Excerpted passage -
::::

4.  Plan for Sleeping Arrangements

It’s nice to have sleeping arrangements planned ahead of time, especially for young children and older visitors. For Grandma or Grandpa, try to avoid having them sleep on the couch, especially if there is a kid’s bed they can use. Have the room stocked with bottled water, some choice books, small daily devotionals/a Bible, and travel necessities—such as a toothbrush, toothpaste, hand lotions, and tissues. Offer extra blankets and pillows and explain where towels etc. are located. Lastly, do not offer the “master bedroom” to your guests, because they will inevitably feel like they are putting you out, no matter how much you insist they are not.

5.  Come Bearing Gifts

Consider bringing a small, thoughtful gift for your host(ess) such as the newest bestselling Christian novel or a handful of the trendiest magazines (Just Between Us, foodie titles, and others). Monogrammed towels, a new-release cookbook, or seasonal candles are also nice options.

6.  Build in Time Apart

As a guest, consider going for a long drive or other choice activities away from the homestead to give your host some time to rest and not entertain. It can be a lovely refreshing time for all.

7.  Be A Tidy Guest

Keep your room or area tidy by making your bed, having the floor picked up, and keeping the bathroom area as clean as possible. Some simple tidying up can go a long way. Be aware, too. If you see the dishwasher needs to be unloaded or toys picked up, then jump in and assist. As the host, do not be drill sergeant-like and expect the house to be free from toys or other items that may be used throughout the day.

::::

Exercise data -
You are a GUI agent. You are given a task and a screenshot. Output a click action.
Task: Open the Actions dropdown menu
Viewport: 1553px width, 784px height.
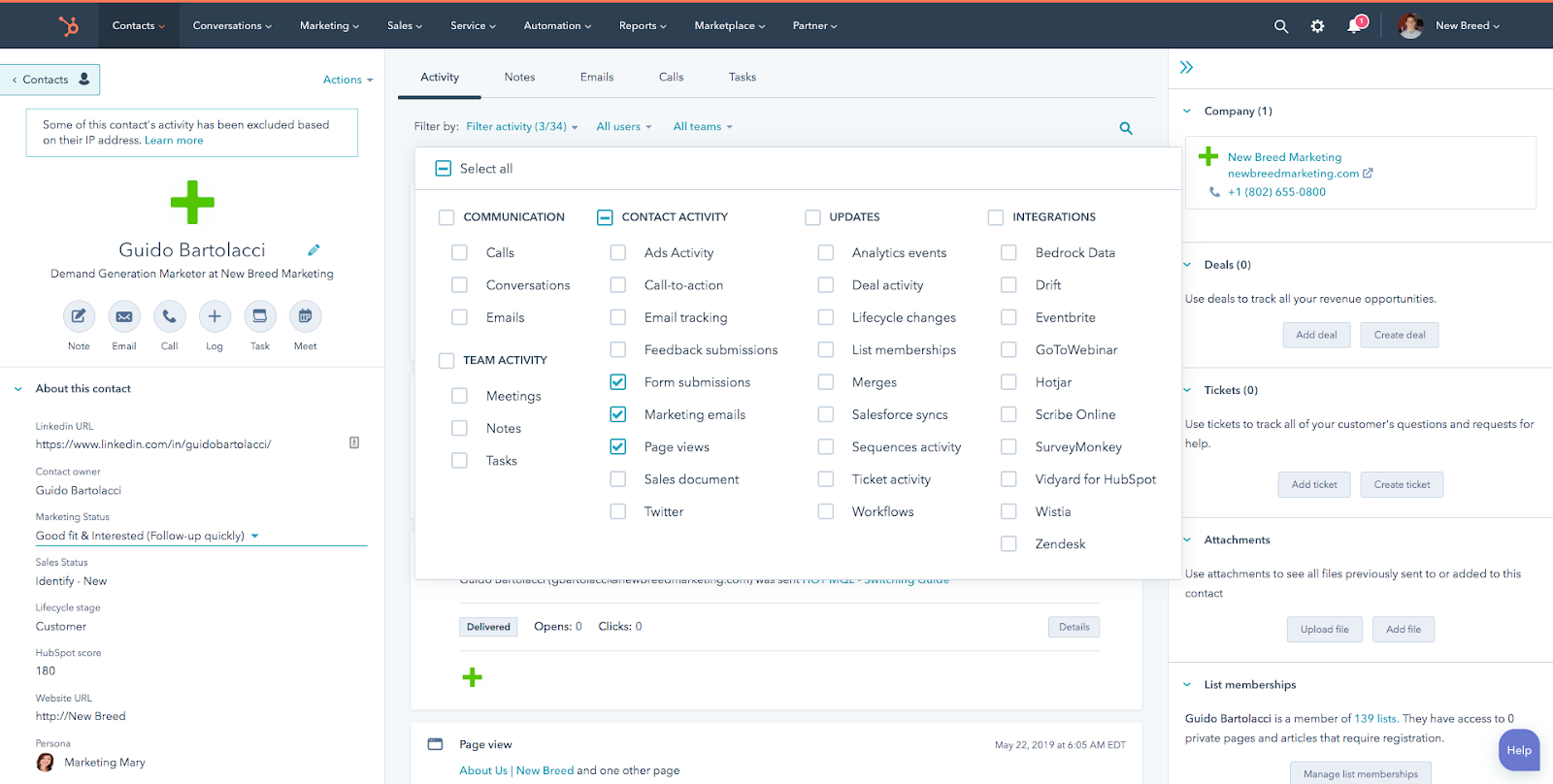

::::

Reproduce the portion of the houseguest tips that begins with the words containing "5.  Come Bearing" and ends with "time for all.", copying it word for word.

Result of the exercise -
5.  Come Bearing Gifts

Consider bringing a small, thoughtful gift for your host(ess) such as the newest bestselling Christian novel or a handful of the trendiest magazines (Just Between Us, foodie titles, and others). Monogrammed towels, a new-release cookbook, or seasonal candles are also nice options.

6.  Build in Time Apart

As a guest, consider going for a long drive or other choice activities away from the homestead to give your host some time to rest and not entertain. It can be a lovely refreshing time for all.